As part of the effort to make DSM more dimensional, DSM-5 replaced the DSM-IV dementia category with major neurocognitive disorder and mild neurocognitive disorder. A longstanding ICD convention for coding mental disorders due to the direct physiological consequences of a medical condition is to employ two diagnostic codes: one code to indicate the symptomatic manifestations of the medical condition from a psychiatric perspective and a second code for the etiological medical condition. (for example, F06.31 depressive disorder due to hypothyroidism; and E03.9 hypothyroidism.

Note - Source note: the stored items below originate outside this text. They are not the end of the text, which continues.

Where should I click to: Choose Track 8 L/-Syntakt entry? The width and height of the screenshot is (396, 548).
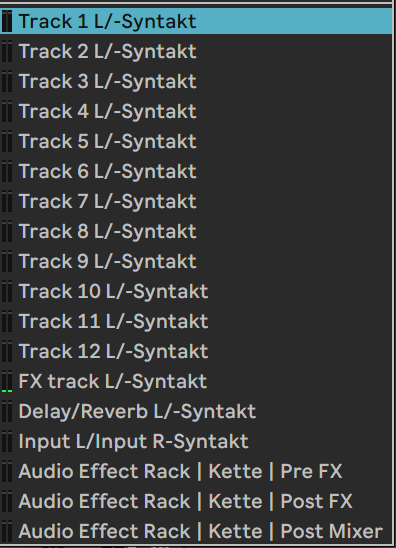196,232
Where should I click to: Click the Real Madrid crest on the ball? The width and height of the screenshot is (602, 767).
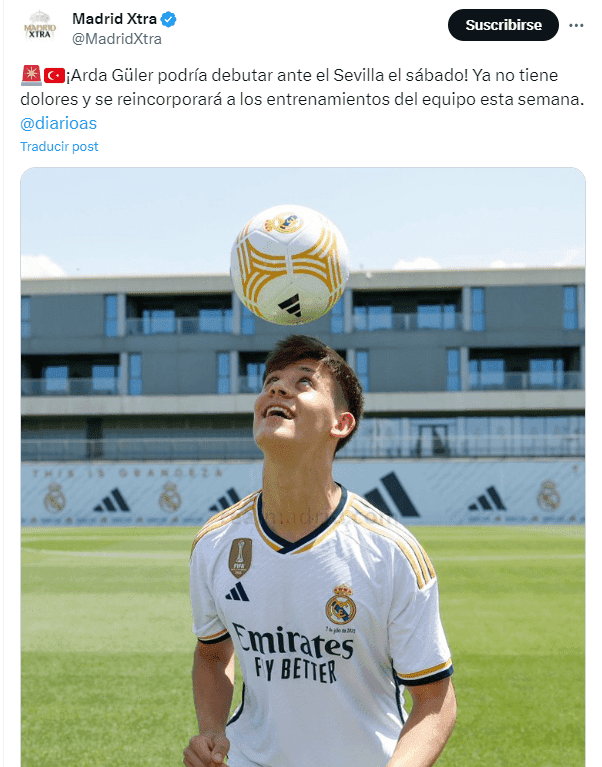(x=284, y=223)
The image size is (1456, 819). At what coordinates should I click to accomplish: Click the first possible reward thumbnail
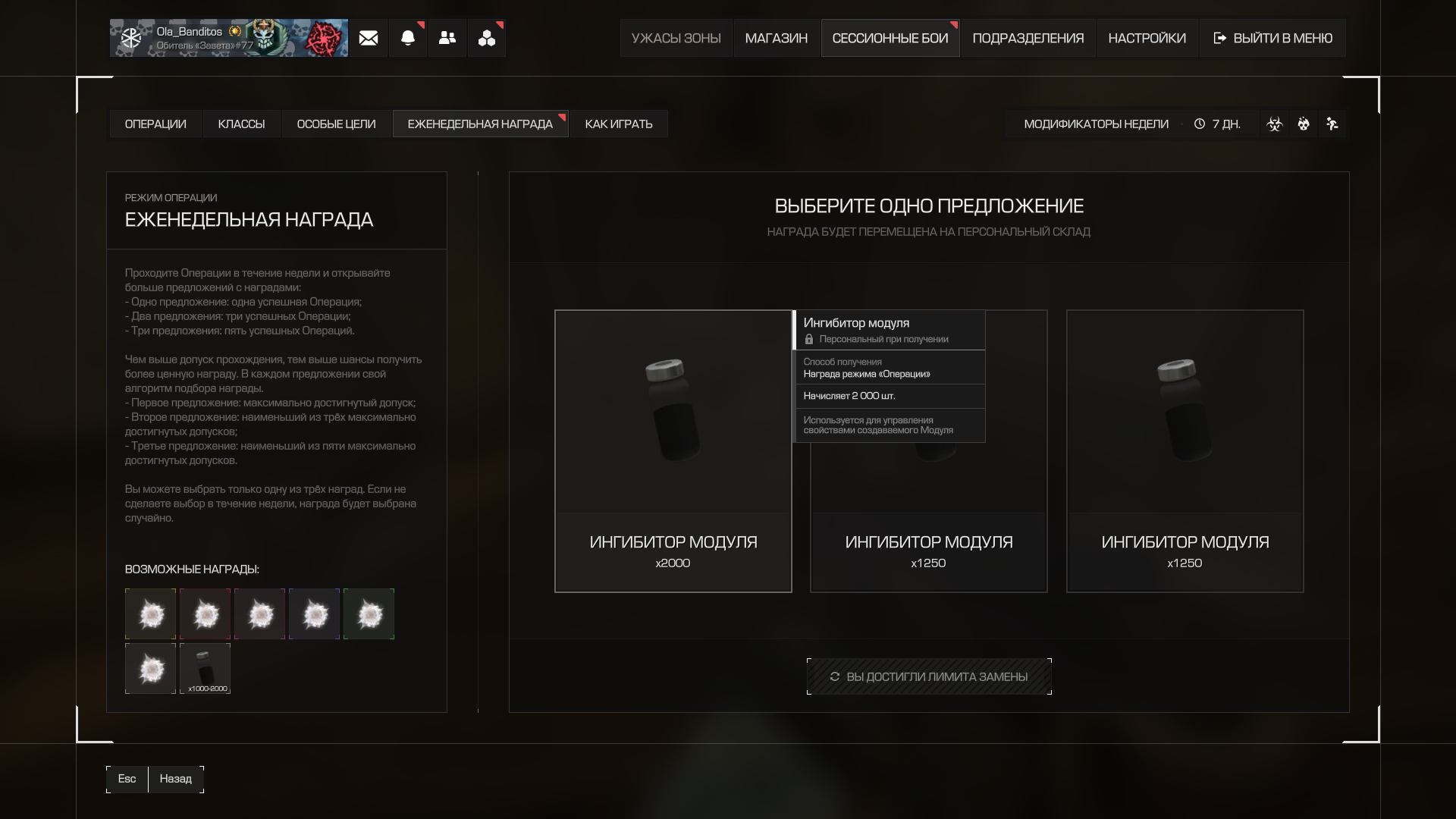coord(150,613)
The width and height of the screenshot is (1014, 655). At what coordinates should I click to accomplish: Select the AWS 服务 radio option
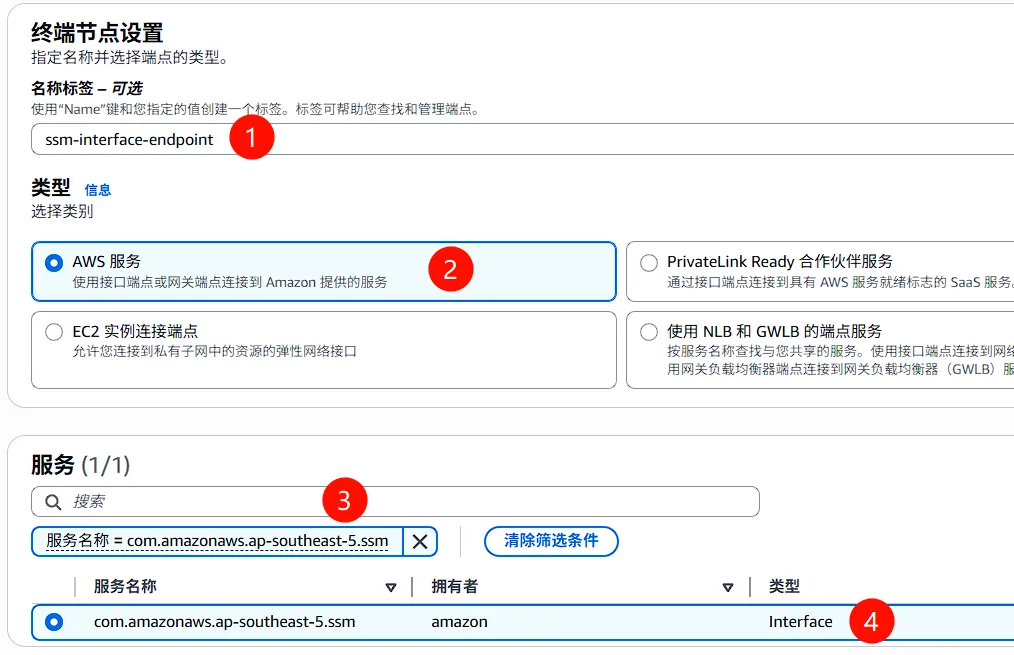[54, 263]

The only exception to this convention is the instruction in DSM-5-TR to use the single code, G31.84, for mild neurocognitive disorder due to a medical condition, regardless of the specific etiology (G31.84 is the ICD-10-CM code for mild cognitive impairment located in the “Diseases of the Nervous System” chapter). The October 1 update reflects the addition to ICD-10-CM of two new mental disorder codes, F06.71 and F06.70 for mild neurocognitive disorder due to a medical condition with or without a behavioral disturbance, respectively. As is the case with major neurocognitive disorder due to a medical condition, this diagnosis now requires a separate code for the etiological medical condition. ■

Photo: Michael B. First, M.D.

Michael B. First, M.D., is a professor of clinical psychiatry at Columbia University in the Division of Behavioral Health and Policy Research. A nationally and internationally recognized expert on psychiatric diagnosis, First is co-chair of the Revision Subcommittee and DSM-5-TR editor, a member of the DSM Steering Committee, and the chief technical and editorial consultant on the World Health Organization’s ICD-11 revision project.